The form and content of these film books also illuminate how the auteurism associated with these directors altered literary models of creation and reception. The script for Masculin Féminin is followed by the two Maupassant short stories that Godard had been commissioned to adapt, but these stories are included only to affirm the degree to which Godard deviated from them, as illustrated by the selection of documents that follow: the first a contract between Argos Films and Robert Esmenard of the National Literary Fund, which owned the rights to Maupassant’s stories, specifying that “the name of the author must always be projected on the screen and incorporated in the publicity in normal and visible lettering”; and the last a letter from Esmenard conceding that the film dif
fers from the two stories to the extent that “no allusion to Maupassant should be made in the screen credits for Masculin Féminin.”19 This passing of the proprietary torch is followed by selections from Godard’s “Script” (the scare quotes are in the text), the “working text” that he keeps in “a large sketch book with a blue cover.”20 This meticulous attention to Godard’s written guidelines is further elaborated in the following accounts of Godard’s directing methods, which specify that “the only thing the rest of the crew has as a guide, as a sort of work plan, is a thin notebook of a dozen pages or so, divided into what they call ‘work sequences’ … but when the real shooting starts, Jean-Luc Godard gets out his big sketchbook (an 8” × 12” spiral notebook with a blue cover).”21
The last section, “Criticism: France, England, and the United States,” opens with a review by Georges Sadoul placing the film in its “proper literary category”: “It is not theater, it is not a novel … ; like Diderot’s work, it is much less a ‘satirical’ tale than an essay”;22 and it closes with Pauline Kael’s review for the New Republic, which comments on the degree to which the characters in the film are Americanized in a way that makes them part of “an international society; they have the beauty of youth which can endow Pop with poetry.”23 There are thus two narrative arcs that structure the paratextual materials following the script of Masculin Féminin: one running from its literary antecedents to its cinematic results, and one running from its French to American critical reception.

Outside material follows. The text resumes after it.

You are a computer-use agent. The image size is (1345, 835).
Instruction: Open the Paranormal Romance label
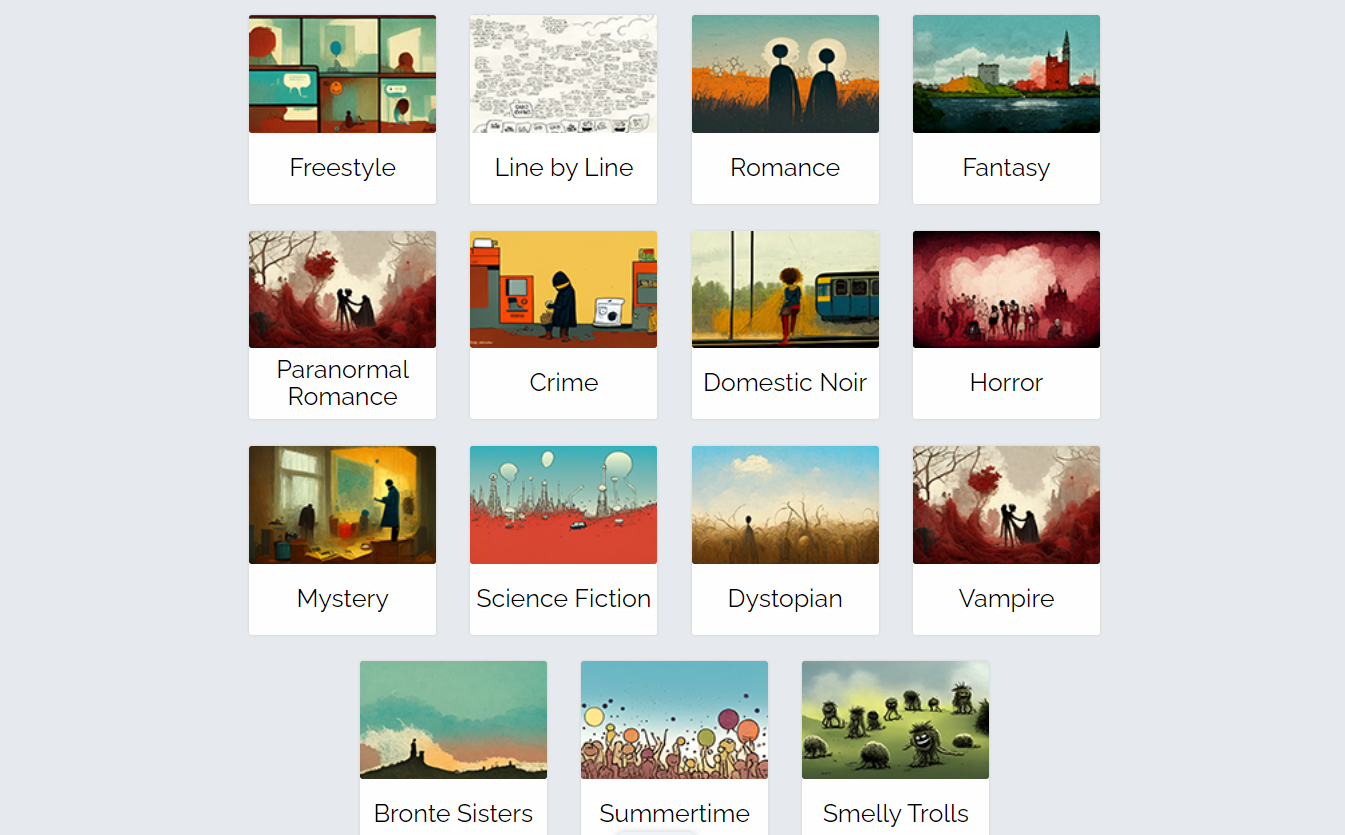(342, 383)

The two arcs form a larger story of what one might call, borrowing from Pascale Casanova, the littérisation of avantgarde cinema, which was a necessary precondition to its academic canonization. This Parisian littérisation is both illustrated and exemplified by these film books, a hybrid and transitional genre that provides a unique insight into the process whereby films were presented as texts that needed to be read both closely and repeatedly and whose difficulty requires reading other supplemental materials to be fully understood.